#### [TASK INSTRUCTIONS]
Which lines in the records below mention the word "slide"? Copy each one out.

#### [INFORMATION SUPPLIED]
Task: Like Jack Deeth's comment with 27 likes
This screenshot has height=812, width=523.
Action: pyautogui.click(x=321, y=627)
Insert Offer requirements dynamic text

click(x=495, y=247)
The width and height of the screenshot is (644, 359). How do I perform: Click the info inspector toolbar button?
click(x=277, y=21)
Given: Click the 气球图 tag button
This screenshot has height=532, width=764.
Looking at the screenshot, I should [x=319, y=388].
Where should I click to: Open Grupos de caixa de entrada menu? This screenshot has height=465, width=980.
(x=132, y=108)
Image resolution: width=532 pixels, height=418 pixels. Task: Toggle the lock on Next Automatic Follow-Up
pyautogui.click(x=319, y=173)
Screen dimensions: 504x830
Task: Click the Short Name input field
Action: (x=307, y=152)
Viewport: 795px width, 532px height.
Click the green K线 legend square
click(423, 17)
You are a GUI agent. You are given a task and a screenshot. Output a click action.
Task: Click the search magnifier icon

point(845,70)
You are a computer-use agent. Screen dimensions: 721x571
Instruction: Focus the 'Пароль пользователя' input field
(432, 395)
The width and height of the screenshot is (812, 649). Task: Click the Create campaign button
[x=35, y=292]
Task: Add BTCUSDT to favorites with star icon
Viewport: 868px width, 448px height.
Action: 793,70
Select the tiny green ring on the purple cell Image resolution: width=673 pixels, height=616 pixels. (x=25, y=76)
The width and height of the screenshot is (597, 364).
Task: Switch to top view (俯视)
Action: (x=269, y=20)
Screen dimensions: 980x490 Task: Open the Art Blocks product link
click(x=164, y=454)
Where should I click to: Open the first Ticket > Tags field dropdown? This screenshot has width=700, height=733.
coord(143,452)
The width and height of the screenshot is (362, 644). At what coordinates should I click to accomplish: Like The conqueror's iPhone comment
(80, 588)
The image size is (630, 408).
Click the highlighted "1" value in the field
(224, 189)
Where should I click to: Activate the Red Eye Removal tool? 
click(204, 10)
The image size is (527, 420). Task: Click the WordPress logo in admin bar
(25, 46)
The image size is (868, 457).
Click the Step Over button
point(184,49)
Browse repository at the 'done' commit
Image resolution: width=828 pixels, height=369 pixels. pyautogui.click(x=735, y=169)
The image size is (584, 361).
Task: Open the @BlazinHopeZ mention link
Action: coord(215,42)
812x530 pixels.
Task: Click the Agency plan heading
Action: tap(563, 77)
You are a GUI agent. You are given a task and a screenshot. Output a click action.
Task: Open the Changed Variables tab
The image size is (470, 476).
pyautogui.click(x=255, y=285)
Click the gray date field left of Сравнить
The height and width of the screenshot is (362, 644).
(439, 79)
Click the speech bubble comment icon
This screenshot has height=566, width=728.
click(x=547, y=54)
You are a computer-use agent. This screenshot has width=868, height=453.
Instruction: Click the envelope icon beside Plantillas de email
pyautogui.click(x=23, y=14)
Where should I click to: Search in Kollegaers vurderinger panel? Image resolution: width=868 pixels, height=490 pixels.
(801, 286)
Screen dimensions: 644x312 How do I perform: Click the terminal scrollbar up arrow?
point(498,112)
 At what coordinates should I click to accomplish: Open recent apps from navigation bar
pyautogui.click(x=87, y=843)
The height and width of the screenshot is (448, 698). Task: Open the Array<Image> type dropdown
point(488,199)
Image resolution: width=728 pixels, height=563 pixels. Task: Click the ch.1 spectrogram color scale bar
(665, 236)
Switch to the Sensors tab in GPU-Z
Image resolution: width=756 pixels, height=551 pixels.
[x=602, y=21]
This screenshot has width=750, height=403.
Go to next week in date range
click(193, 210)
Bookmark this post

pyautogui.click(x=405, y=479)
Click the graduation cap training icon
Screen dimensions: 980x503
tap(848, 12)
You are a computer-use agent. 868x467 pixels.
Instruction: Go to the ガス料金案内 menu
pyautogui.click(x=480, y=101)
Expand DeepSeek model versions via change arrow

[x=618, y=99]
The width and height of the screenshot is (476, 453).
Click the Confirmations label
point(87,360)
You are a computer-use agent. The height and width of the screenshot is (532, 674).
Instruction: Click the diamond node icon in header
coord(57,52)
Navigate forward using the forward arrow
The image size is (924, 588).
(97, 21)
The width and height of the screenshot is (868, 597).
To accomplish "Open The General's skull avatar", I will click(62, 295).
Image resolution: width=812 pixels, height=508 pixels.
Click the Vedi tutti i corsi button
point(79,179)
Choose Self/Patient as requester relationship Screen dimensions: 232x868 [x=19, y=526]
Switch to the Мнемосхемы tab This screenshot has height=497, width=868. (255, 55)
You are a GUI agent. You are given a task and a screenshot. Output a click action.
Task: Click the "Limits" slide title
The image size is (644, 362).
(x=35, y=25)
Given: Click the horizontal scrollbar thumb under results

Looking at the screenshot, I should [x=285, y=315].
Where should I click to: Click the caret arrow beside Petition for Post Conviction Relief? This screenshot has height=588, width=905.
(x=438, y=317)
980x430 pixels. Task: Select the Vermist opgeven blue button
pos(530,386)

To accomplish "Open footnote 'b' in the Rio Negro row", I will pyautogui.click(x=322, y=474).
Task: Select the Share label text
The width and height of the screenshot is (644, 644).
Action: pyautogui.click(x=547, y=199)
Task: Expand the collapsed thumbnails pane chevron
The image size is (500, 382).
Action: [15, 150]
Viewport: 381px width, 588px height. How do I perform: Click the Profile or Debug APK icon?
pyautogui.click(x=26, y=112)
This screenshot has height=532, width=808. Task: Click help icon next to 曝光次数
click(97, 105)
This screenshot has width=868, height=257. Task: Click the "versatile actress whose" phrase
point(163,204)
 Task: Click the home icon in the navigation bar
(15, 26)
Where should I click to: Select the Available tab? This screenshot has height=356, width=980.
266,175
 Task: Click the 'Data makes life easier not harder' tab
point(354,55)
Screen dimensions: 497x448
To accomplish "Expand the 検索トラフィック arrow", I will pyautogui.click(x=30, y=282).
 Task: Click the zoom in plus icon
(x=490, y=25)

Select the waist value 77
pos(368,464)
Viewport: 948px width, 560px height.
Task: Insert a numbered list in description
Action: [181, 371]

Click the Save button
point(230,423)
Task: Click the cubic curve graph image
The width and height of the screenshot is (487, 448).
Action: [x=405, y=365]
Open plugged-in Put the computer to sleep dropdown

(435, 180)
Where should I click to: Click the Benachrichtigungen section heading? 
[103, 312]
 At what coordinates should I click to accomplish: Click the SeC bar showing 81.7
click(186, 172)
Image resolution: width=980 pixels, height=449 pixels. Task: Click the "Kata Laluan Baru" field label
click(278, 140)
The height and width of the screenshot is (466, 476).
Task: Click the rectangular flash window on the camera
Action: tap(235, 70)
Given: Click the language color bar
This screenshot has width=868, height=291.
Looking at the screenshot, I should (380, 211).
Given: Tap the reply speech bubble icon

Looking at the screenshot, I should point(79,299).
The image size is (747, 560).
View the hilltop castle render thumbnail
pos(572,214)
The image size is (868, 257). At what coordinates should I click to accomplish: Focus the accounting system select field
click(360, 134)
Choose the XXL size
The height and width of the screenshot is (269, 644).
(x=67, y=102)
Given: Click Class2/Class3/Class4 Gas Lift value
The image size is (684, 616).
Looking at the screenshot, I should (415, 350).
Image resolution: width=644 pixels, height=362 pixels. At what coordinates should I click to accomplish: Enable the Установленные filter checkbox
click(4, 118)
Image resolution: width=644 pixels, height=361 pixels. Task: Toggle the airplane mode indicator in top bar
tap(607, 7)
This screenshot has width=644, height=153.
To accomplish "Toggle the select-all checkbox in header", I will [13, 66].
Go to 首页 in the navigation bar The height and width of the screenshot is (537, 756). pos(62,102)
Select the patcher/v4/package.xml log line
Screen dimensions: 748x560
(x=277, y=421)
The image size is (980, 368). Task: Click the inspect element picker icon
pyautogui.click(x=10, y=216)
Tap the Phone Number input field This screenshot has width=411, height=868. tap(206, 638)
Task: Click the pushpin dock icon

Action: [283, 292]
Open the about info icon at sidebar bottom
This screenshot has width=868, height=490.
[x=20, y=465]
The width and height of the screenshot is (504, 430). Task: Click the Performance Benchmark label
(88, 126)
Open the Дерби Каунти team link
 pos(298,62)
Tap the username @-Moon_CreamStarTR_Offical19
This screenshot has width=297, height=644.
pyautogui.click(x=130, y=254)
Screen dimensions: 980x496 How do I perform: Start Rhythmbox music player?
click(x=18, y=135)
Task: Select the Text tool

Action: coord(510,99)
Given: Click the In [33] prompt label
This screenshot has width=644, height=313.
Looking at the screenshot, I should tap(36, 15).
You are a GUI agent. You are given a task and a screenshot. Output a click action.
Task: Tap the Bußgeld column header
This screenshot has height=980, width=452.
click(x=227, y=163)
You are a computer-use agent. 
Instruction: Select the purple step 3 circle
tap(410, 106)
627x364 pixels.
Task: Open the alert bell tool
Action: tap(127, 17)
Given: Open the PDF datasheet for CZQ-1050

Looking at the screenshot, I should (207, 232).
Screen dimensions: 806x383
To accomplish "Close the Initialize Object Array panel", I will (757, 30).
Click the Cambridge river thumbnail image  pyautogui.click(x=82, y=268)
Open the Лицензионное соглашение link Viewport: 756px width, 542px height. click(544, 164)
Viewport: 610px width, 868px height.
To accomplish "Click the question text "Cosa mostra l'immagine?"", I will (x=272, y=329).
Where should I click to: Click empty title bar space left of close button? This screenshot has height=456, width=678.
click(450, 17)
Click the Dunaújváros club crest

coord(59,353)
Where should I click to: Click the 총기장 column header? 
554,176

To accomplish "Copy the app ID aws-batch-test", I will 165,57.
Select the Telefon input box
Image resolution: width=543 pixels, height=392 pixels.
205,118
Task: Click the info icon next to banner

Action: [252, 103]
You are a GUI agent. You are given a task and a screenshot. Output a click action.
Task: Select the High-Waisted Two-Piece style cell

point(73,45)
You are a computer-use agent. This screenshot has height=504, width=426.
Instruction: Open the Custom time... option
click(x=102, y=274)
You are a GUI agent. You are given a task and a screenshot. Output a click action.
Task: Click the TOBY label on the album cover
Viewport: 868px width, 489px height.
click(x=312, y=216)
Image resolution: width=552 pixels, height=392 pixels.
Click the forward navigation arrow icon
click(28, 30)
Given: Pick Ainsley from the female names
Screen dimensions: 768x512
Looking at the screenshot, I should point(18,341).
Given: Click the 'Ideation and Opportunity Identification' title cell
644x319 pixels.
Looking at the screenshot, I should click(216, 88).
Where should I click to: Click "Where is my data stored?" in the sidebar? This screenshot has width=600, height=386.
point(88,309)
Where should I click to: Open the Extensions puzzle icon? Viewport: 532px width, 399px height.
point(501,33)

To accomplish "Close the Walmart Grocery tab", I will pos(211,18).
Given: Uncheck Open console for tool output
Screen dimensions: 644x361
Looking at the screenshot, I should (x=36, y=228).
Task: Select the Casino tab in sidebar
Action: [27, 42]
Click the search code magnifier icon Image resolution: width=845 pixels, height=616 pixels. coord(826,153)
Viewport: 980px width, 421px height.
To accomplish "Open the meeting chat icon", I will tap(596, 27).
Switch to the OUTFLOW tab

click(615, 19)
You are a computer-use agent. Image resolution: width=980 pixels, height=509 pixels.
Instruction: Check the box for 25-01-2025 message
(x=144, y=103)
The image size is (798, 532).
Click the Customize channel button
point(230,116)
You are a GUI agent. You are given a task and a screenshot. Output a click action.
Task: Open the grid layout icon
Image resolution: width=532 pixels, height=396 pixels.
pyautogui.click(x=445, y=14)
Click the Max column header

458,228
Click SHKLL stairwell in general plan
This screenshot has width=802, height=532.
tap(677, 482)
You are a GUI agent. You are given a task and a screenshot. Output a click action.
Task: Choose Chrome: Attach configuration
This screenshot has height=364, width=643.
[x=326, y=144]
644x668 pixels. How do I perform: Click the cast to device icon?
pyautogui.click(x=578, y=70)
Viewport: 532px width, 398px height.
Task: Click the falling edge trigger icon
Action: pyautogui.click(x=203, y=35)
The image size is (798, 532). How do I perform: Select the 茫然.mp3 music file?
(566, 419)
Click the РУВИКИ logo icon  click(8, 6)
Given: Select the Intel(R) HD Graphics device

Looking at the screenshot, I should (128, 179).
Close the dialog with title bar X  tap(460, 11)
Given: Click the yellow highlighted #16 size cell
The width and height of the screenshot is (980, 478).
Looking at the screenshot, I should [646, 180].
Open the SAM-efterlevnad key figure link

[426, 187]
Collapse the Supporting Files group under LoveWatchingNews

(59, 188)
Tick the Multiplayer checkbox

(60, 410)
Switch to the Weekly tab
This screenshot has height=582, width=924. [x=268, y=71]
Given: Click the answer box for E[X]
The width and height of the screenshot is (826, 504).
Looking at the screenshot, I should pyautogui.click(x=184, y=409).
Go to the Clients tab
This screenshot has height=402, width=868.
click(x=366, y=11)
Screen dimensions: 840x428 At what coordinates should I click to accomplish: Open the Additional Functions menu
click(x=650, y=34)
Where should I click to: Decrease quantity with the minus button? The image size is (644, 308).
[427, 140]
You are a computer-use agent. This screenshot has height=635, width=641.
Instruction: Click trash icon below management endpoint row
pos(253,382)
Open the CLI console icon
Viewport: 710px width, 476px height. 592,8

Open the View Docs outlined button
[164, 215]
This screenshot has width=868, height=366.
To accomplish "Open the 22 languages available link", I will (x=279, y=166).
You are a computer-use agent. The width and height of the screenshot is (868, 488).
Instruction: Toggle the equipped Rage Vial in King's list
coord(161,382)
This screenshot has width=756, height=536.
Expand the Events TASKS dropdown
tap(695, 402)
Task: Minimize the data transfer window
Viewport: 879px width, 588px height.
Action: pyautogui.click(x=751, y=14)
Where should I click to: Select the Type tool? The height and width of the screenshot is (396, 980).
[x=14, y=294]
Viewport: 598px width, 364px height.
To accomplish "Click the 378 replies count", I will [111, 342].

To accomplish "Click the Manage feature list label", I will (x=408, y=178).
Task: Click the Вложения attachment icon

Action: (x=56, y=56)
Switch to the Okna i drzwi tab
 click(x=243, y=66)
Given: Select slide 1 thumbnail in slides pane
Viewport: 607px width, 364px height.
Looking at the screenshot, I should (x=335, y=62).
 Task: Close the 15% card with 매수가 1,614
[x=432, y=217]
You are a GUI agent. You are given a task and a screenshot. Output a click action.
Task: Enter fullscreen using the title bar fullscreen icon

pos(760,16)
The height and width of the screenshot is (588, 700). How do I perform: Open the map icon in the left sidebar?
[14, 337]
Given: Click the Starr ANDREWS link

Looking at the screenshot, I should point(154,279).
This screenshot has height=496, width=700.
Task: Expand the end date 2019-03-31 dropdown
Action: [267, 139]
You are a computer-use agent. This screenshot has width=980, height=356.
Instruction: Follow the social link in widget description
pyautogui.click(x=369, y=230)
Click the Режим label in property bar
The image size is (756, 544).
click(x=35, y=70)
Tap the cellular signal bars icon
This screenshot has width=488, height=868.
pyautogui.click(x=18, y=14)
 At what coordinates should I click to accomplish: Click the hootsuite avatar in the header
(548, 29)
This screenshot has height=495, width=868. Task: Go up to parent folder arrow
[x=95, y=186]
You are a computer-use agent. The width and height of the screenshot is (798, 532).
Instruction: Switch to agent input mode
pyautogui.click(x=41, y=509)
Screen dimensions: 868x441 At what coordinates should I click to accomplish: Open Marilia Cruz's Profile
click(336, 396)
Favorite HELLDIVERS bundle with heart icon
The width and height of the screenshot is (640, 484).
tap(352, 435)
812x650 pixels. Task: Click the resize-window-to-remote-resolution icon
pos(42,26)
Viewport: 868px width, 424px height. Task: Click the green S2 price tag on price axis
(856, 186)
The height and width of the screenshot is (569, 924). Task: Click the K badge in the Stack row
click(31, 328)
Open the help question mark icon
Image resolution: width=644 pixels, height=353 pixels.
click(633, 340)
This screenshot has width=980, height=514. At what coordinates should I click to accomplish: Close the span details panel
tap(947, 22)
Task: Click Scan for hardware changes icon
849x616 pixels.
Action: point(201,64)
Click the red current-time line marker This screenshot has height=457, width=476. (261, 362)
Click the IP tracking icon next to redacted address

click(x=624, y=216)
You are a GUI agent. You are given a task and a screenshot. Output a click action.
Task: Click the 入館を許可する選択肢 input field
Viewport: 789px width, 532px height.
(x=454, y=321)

#### [EXERCISE SOLUTION]
Task: Click the "Limits" slide title
Given: Select slide 1 thumbnail in slides pane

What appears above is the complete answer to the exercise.